(Beginning of RECORDS FOR THIS EXERCISE)

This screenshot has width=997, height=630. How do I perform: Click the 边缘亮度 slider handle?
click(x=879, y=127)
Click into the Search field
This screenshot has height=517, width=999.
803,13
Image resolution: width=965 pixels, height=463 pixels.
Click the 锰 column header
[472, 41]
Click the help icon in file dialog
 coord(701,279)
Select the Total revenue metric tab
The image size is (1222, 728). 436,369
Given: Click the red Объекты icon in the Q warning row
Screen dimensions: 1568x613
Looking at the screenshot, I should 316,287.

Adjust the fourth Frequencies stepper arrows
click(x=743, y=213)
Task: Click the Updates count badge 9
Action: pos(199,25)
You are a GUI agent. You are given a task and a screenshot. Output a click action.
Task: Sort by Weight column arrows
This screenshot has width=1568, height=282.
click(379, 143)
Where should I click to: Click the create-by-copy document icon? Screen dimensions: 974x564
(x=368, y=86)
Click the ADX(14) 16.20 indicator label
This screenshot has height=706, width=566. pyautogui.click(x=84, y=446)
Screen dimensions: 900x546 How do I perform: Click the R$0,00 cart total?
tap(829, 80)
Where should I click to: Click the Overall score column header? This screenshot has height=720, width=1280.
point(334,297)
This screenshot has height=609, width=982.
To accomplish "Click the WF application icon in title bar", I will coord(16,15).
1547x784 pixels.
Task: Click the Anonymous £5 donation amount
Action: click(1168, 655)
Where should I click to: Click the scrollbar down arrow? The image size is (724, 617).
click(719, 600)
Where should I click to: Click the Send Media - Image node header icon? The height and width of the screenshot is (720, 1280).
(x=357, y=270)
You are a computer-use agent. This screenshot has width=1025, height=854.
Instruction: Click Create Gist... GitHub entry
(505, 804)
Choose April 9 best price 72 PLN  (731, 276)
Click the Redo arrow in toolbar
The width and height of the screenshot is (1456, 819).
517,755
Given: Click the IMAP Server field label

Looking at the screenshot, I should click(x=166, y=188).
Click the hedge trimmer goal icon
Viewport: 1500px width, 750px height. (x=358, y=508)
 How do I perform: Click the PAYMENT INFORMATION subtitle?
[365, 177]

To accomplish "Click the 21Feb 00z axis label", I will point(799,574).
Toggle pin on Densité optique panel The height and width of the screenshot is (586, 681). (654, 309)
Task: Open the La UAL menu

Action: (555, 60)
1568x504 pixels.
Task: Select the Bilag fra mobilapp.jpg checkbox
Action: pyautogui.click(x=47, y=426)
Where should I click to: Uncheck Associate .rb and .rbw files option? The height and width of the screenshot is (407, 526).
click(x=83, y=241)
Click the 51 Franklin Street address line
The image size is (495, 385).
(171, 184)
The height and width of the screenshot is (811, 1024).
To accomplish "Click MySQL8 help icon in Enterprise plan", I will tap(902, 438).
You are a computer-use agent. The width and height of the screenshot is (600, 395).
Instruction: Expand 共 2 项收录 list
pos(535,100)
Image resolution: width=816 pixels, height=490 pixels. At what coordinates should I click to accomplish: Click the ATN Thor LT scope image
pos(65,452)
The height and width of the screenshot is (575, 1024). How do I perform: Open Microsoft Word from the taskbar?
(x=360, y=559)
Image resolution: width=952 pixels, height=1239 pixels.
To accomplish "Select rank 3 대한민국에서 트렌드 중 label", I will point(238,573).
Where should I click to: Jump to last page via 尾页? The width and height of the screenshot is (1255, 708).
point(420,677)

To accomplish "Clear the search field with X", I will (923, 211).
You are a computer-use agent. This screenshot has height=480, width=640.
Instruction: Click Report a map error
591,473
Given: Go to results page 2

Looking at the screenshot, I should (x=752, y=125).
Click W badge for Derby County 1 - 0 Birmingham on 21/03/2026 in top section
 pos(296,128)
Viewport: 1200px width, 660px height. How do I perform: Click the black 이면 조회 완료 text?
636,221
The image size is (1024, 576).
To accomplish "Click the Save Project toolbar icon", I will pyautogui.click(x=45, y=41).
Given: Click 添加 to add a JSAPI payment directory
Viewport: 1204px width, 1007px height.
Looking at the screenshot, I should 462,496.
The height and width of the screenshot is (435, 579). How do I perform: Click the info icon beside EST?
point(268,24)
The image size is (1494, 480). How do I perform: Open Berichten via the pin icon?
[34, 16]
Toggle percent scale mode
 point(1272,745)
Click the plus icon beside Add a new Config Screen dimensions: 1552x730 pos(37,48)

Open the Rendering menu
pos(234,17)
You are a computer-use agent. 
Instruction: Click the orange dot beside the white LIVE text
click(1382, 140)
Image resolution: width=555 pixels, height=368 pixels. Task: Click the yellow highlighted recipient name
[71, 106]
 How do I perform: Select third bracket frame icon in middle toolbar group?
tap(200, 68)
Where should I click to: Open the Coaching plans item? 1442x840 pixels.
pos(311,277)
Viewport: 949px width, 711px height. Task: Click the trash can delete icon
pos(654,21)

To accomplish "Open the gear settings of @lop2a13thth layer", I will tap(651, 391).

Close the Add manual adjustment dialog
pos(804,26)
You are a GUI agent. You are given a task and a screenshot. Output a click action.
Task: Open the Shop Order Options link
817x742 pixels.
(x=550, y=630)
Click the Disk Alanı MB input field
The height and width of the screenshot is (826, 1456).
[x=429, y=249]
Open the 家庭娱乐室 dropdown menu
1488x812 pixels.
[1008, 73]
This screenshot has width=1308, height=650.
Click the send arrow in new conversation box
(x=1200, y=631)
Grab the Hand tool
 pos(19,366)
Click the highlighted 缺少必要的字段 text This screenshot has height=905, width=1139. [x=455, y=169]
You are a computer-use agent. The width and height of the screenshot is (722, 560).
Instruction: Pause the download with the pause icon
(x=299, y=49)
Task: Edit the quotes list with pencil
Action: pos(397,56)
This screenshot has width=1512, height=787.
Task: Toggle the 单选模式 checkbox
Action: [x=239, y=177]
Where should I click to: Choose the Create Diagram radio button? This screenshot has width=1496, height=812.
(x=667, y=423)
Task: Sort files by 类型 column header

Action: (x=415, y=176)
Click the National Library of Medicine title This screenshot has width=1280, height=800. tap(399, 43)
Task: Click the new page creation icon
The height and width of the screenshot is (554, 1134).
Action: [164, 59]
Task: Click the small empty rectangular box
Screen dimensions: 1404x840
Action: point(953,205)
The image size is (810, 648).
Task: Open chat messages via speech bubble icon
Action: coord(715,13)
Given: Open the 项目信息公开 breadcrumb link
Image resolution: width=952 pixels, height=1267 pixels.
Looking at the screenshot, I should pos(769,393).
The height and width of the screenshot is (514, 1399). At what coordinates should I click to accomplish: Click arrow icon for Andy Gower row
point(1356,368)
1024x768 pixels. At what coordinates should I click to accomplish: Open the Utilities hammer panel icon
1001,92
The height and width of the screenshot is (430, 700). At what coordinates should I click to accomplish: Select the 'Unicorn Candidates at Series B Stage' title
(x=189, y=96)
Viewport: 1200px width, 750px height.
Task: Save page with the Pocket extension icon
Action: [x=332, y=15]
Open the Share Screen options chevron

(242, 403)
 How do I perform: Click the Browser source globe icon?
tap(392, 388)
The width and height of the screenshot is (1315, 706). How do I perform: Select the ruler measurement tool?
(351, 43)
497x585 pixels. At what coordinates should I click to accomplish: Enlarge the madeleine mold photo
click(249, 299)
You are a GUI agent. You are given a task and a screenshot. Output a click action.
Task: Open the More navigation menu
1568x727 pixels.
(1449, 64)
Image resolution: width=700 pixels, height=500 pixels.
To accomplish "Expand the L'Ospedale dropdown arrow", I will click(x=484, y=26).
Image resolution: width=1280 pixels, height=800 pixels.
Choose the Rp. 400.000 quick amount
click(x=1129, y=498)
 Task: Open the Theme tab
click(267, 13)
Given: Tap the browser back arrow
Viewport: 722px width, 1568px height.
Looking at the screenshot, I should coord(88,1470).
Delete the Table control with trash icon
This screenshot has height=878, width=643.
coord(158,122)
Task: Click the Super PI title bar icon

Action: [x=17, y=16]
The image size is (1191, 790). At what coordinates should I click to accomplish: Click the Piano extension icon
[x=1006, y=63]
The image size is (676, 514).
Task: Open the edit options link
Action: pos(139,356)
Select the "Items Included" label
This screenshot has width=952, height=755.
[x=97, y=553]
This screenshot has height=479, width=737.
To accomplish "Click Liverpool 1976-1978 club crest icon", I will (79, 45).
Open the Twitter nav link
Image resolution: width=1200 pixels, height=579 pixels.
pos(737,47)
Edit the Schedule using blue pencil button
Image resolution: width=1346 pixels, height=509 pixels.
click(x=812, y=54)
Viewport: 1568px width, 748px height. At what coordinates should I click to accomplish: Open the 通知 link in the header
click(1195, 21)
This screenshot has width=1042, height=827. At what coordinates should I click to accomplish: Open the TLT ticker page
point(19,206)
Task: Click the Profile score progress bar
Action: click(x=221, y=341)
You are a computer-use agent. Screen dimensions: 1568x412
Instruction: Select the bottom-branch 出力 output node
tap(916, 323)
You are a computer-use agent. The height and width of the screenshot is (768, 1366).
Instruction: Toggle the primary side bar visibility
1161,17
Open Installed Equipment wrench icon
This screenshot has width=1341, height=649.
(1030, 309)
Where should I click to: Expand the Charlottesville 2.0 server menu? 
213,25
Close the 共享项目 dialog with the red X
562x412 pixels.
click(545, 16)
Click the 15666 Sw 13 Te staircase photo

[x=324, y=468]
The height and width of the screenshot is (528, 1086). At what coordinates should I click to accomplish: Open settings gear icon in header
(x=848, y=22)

(End of RECORDS FOR THIS EXERCISE)

## EXERCISE REQUIREMENTS
Write out again exactly the lines that run from the one holding "Open Installed Equipment wrench icon" through the last line of the data; omit all other lines.

## TASK RESULT
Open Installed Equipment wrench icon
This screenshot has width=1341, height=649.
(1030, 309)
Where should I click to: Expand the Charlottesville 2.0 server menu? 
213,25
Close the 共享项目 dialog with the red X
562x412 pixels.
click(545, 16)
Click the 15666 Sw 13 Te staircase photo

[x=324, y=468]
The height and width of the screenshot is (528, 1086). At what coordinates should I click to accomplish: Open settings gear icon in header
(x=848, y=22)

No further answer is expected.